» WHAT YOU HAVE TO DO
The data that follows is to be given again, exactly as written.

Collected data entries
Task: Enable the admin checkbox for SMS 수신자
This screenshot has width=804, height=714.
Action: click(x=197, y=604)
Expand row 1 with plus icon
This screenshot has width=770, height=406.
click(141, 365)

» RESULT OF THE EXERCISE
Task: Enable the admin checkbox for SMS 수신자
This screenshot has width=804, height=714.
Action: click(x=197, y=604)
Expand row 1 with plus icon
This screenshot has width=770, height=406.
click(141, 365)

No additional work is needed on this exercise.